En la declaración del excesivo éxito del botón “me gusta” es posible hallar uno de los principales efectos nocivos de las redes sociales: “la positividad como camino de menor resistencia”. La frase describe un escenario de control absoluto sobre la esencia misma de la movilización social, de la humanidad, contradictoria y conflictiva. Mientras, dentro de la red social, la resistencia es controlada a través del feliz loop narcisista que descubre un simple botón que mide la aceptación social de una publicación.
El universo de la felicidad privatizada en la red alimenta el cierre de la conciencia y del diálogo social. El individuo aislado —que envía likes desde su sofá como forma de protesta— destruye la posibilidad de liberación individual y social. El odio y la frustración propias de la humanidad y de las luchas sociales, son despojadas de su propósito específico y de su obligación transformadora. Sutilmente, se integran en un espacio de canalización terapéutico de sentimientos de rabia y, como diría el actual ministro de universidades español, de indignación. Después de enviar un tuit con toda mi indignación, mi rabia, que se solidariza con las protestas de la población negra en Estados Unidos, cambio de aplicación. Ahora veo cuántos likes ha recibido mi nueva foto de perfil en Instagram tomada en una playa paradisíaca #sinfiltros.
No hace falta ir muy lejos para comprobar el papel que juegan de las redes sociales en la reproducción de las condiciones que les son favorables, es decir, las actuales. Vale la pena ver, por ejemplo, la defensa de Mark Zuckerberg al presidente Trump, en aras de la “libertad de expresión”.
En la última década, es difícil encontrar casos exitosos de protestas iniciadas en las redes sociales que se han propuesto, dentro de sus objetivos, ser un trending topic. Un movimiento social no puede tomar a Facebook o a Twitter más que como instrumentos para generar solidaridad y blindaje social a sus acciones. Pero este paso es únicamente una acción de comunicación —una entre muchas— posterior a la construcción dialogada y consensual de sus objetivos y acciones estratégicas.
Ese primer paso es el que las redes sociales han hecho que se pierda. Porque la gente ha huido del diálogo previo y necesario a la acción de protesta. El movimiento indígena zapatista tardó 10 años en construir un consenso social entre sus bases para hacer su primera acción política, el 1º de enero de 1994. Luego usó internet como escudo y como espacio comunicativo de construcción de solidaridad internacional. Mientras tanto, construyeron escuelas, hospitales, carreteras. Más de 25 años después, el movimiento zapatista sigue vivo.

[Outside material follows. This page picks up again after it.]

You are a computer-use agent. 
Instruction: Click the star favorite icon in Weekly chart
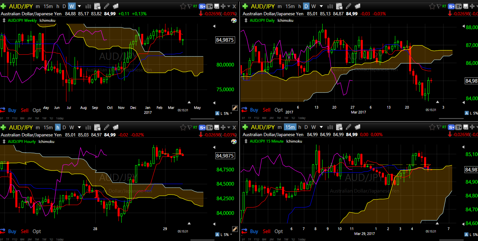click(x=183, y=6)
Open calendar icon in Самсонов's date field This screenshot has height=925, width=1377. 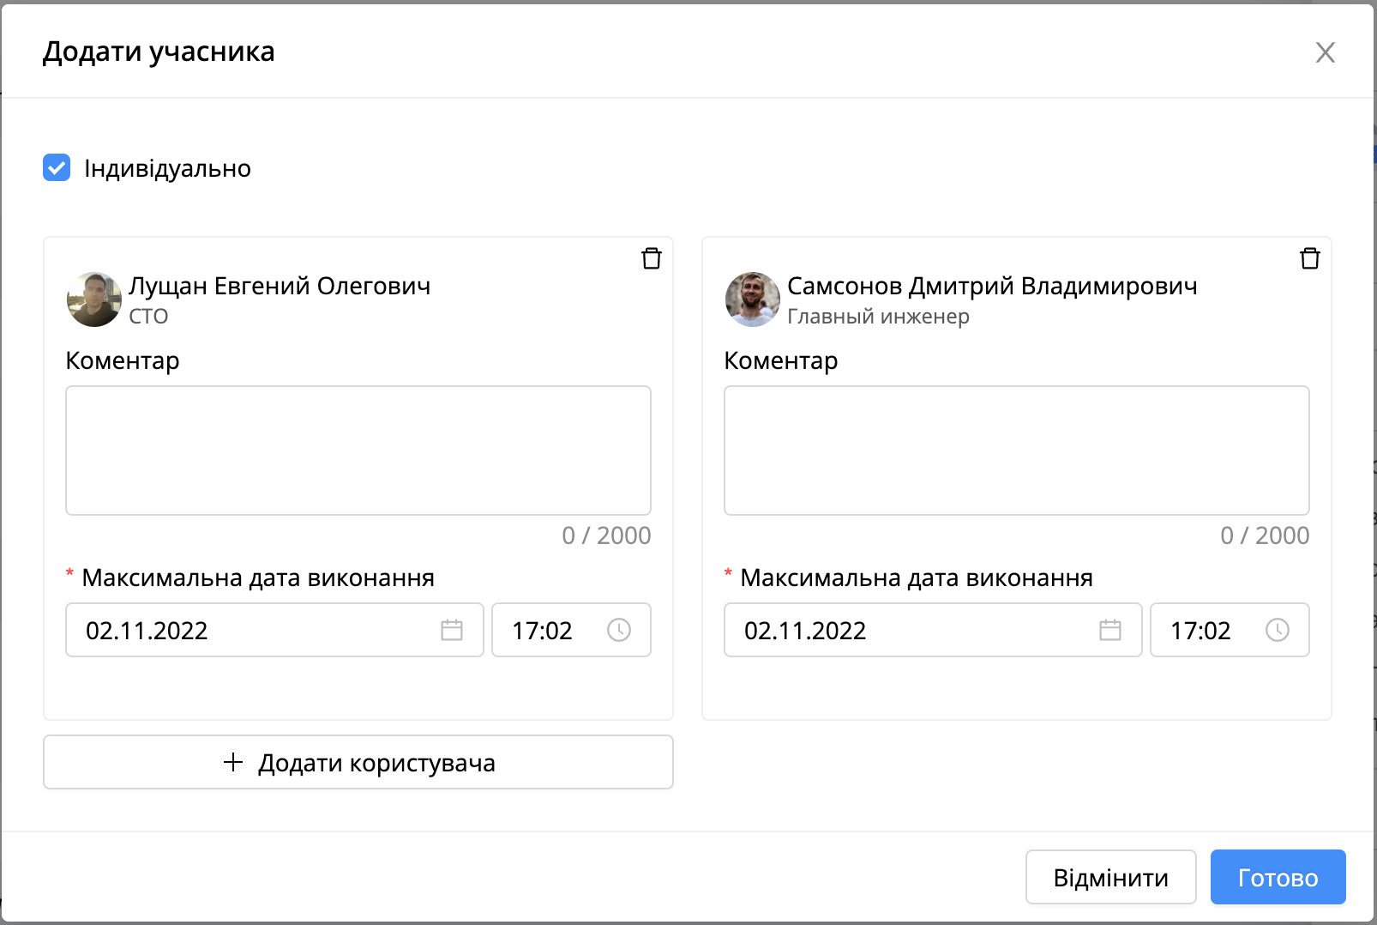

La Plataforma de Afectados por la Hipoteca (PAH), en España, comenzó su lucha social en 2009, justo después del inicio de la crisis de 2008. No nació ni en las redes sociales, ni en la indignación del 15M. Después de 10 años de trabajo, cuenta con más de 220 nodos en todo el país y logró un cambio normativo fundamental en la legislación española sobre las hipotecas. También ha paralizado miles de desahucios que se comunican y anuncian en las redes sociales, como estrategia de comunicación y como escudo solidario de emergencia. Pero nunca como objetivo de la movilización.
Es importante insistir. Los primeros interesados en que nada cambie —tontos serían— son los dueños de las empresas tecnológicas. Ellos son tan humanos como cualquier otro. Por eso son tan egoístas como los más de 4 mil millones de usuarios que esperan recompensas intermitentes en forma de likes en las redes sociales. Ni siquiera van a permitir que en sus grandes empresas las cosas cambien.